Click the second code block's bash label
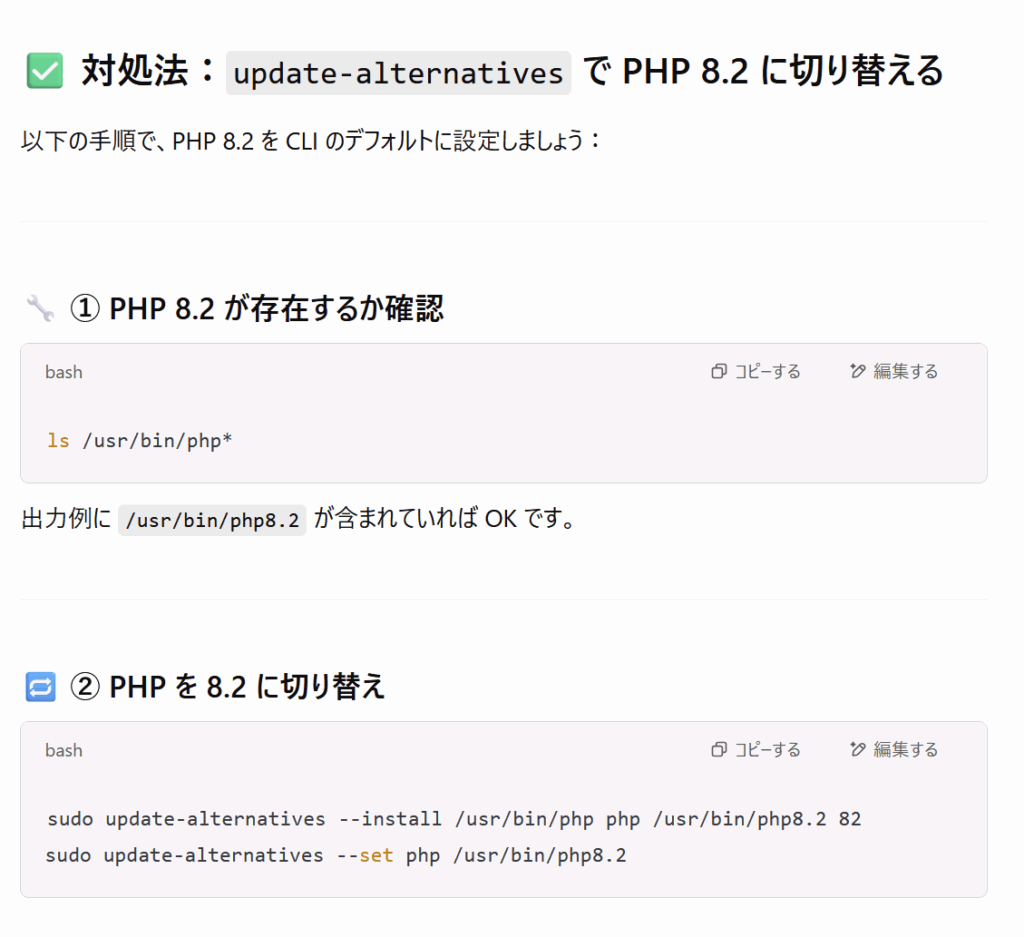The image size is (1024, 937). pyautogui.click(x=64, y=750)

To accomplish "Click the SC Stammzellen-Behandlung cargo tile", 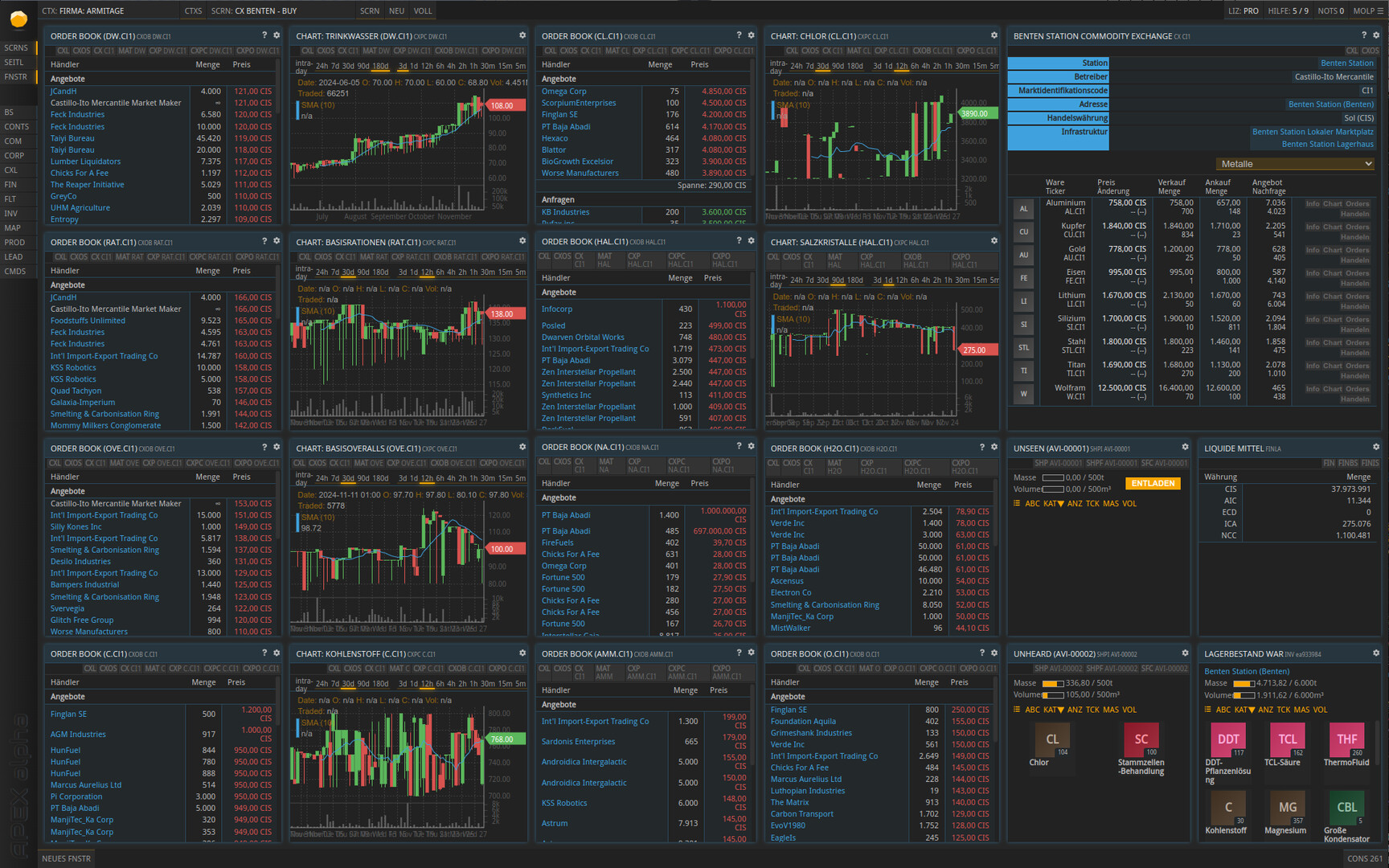I will 1141,740.
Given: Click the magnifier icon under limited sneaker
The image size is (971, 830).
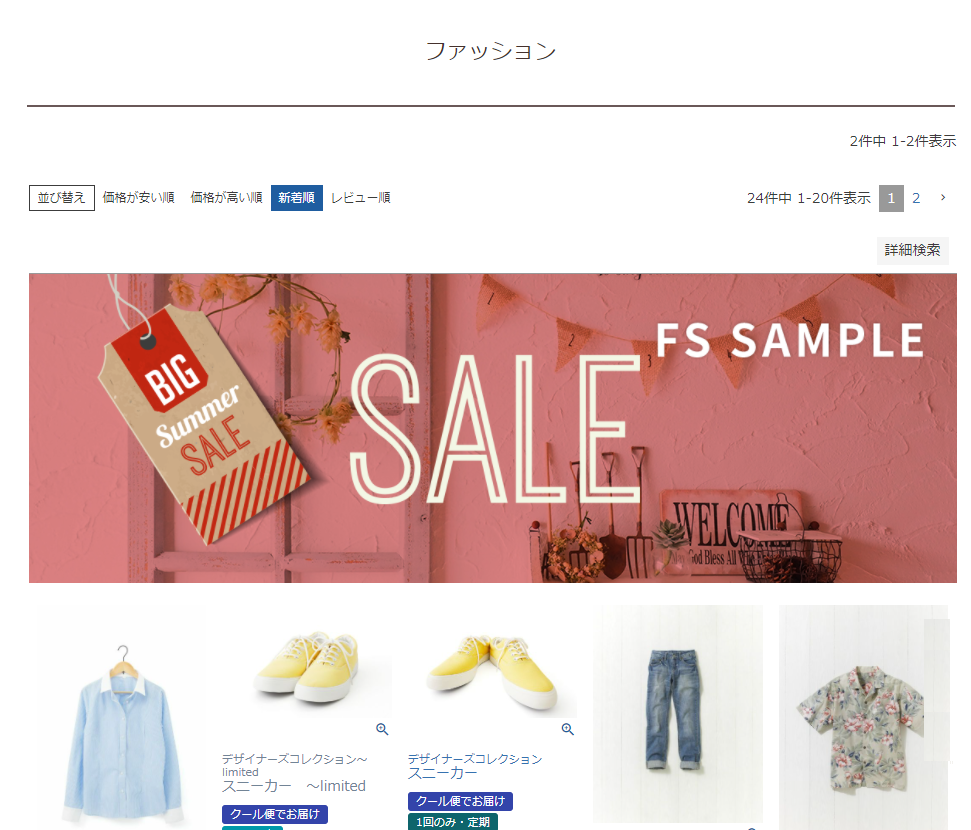Looking at the screenshot, I should pos(382,729).
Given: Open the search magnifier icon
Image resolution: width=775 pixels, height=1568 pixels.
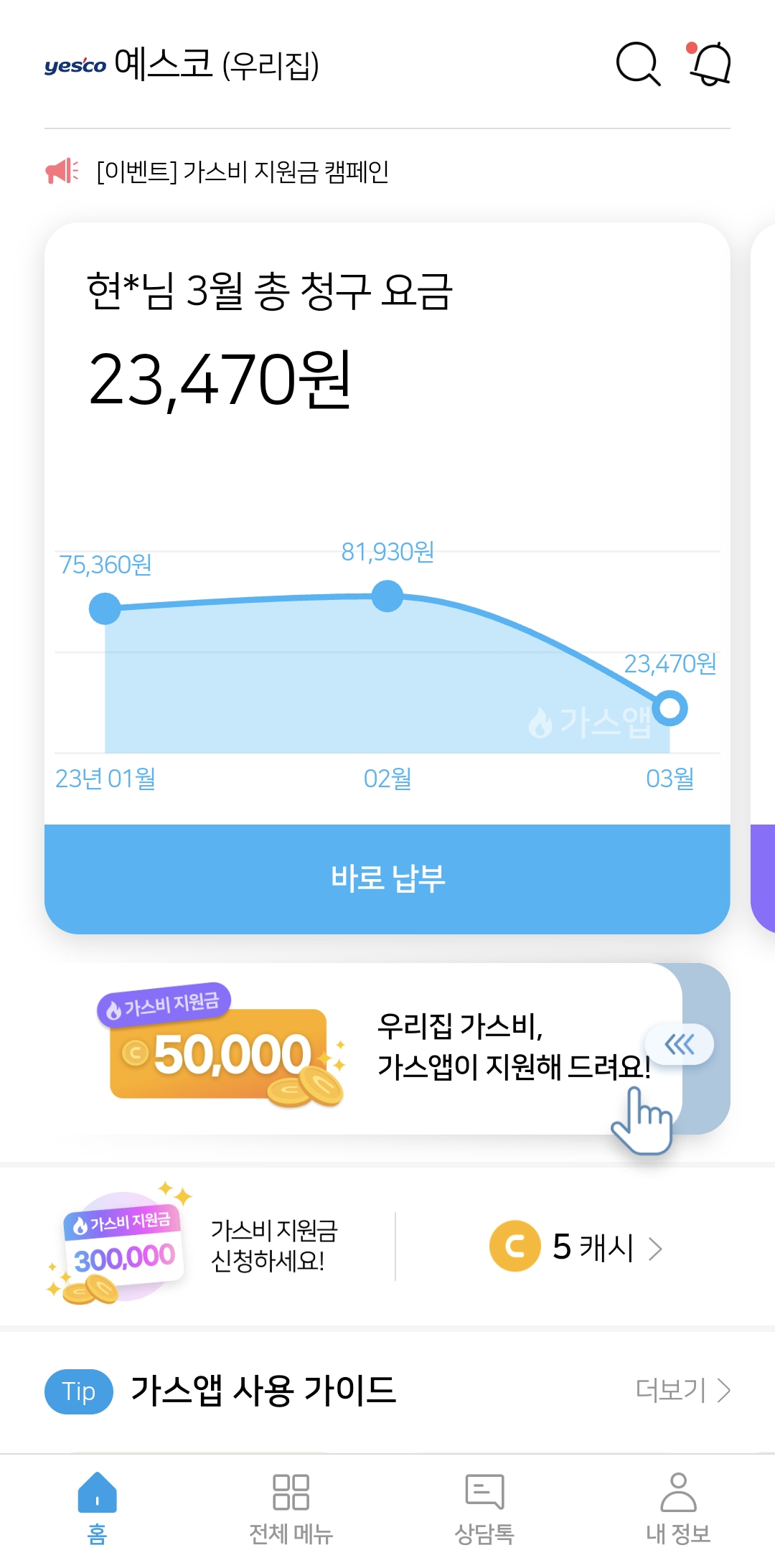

==*==

Retype exactly, and only, the lines from the one containing "Given: Click the" through the end of the material, leaving aside every picture.

:: The completed task ::
Given: Click the magnifier icon under limited sneaker
The image size is (971, 830).
Looking at the screenshot, I should pos(382,729).
Given: Open the search magnifier icon
Image resolution: width=775 pixels, height=1568 pixels.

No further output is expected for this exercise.